Supplied passage

^^^^

You know that the top of the fraction is the numerator and the bottom is the denominator?

If the denominators of two fractions are the same and you are adding or subtracting them, you add/subtract the numberators and put them on top of the denominator, e.g.

3/7 + 2/7 = (3 + 2)/7 = 5/7

4/13 - 1/13 = (4 - 1)/13 = 3/13

So what you need to do to add or subtract any kind of fraction is get them with the same denominator.

In your sum, the three denominators are 2, 5 and 3. So you need to get them all with the same denominator.

Now, Anabel mentioned 'the clever form of 1'. I've never heard it described like that, but as you know, any number multiplied by one is the same number, and 3/3 or 5/5/ or 134/134 = 1. So you can multiply both sides of the equation by 1 and it will stay the same.

That means that 2/3 is the same as 10/15, as I'm sure you've learned when simplifying fractions. It's just the same process in reverse.

What's the 'lowest common multiple' of 2, 5 and 3? In other words, what's the lowest number that has 2, 5 and 3 as fractions? In this case, it's 2 x 3 x 5 = 30, but sometimes it might be lower - but multiplying them together will always work, you just may need to do some more simplifying/cancellnig at the end :)

^^^^

Information provided

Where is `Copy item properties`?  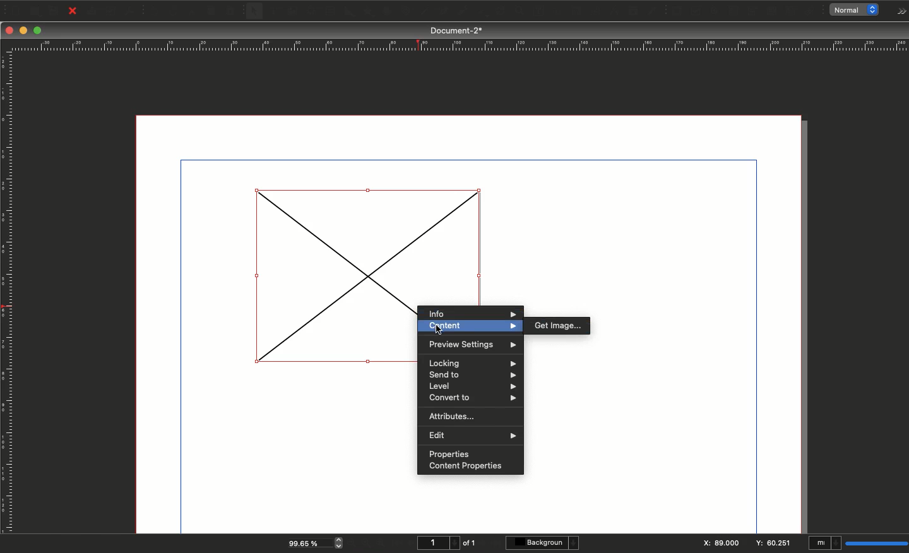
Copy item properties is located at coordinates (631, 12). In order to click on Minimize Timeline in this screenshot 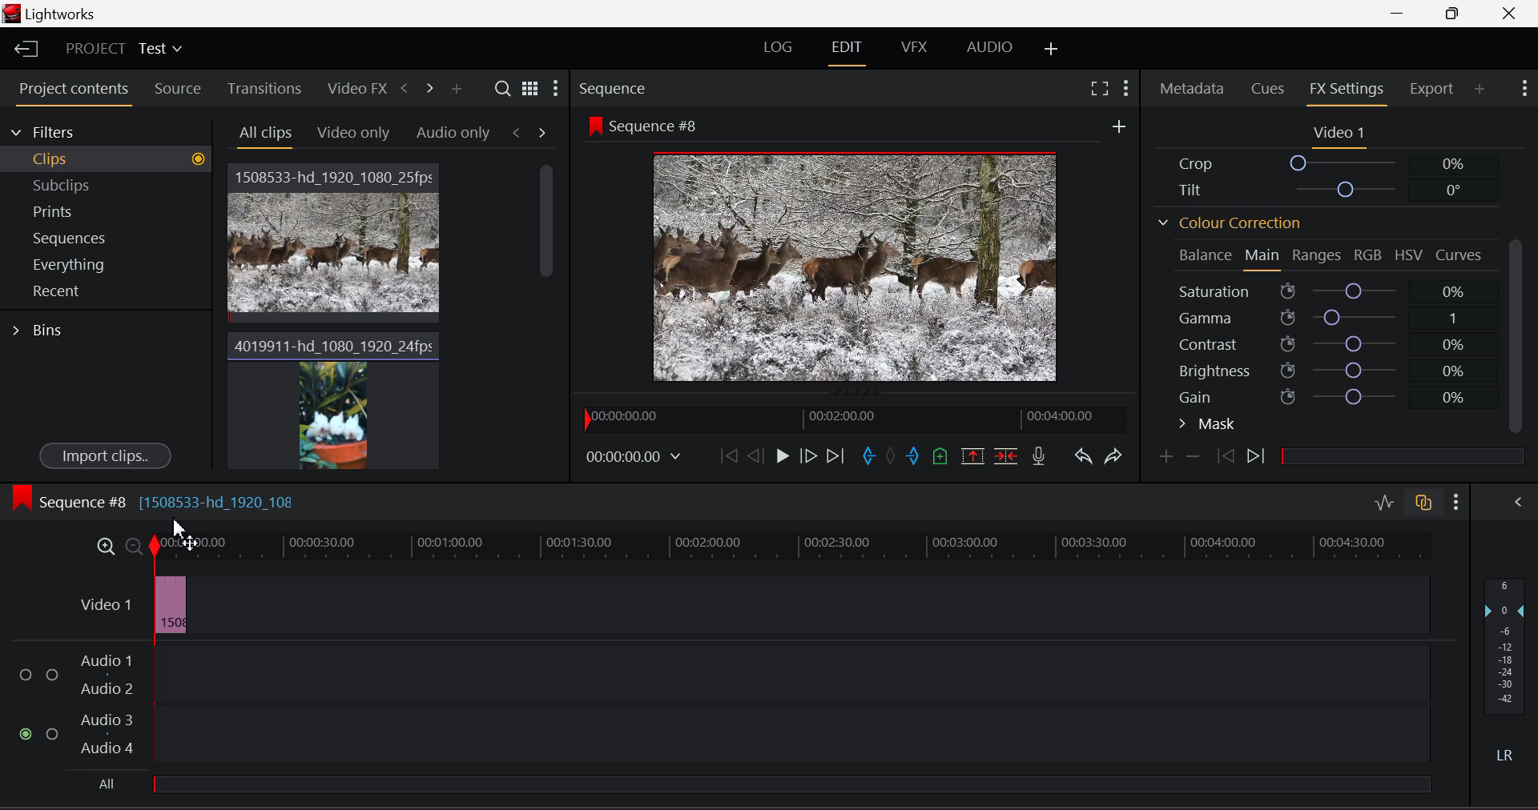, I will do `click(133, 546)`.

^^^^

Task description
Reproduce the stretch of the post on adding fractions that opens with the words containing "4/13 - 1/13" and closes with "process in reverse.", keeping every character unchanged.

Written response
4/13 - 1/13 = (4 - 1)/13 = 3/13

So what you need to do to add or subtract any kind of fraction is get them with the same denominator.

In your sum, the three denominators are 2, 5 and 3. So you need to get them all with the same denominator.

Now, Anabel mentioned 'the clever form of 1'. I've never heard it described like that, but as you know, any number multiplied by one is the same number, and 3/3 or 5/5/ or 134/134 = 1. So you can multiply both sides of the equation by 1 and it will stay the same.

That means that 2/3 is the same as 10/15, as I'm sure you've learned when simplifying fractions. It's just the same process in reverse.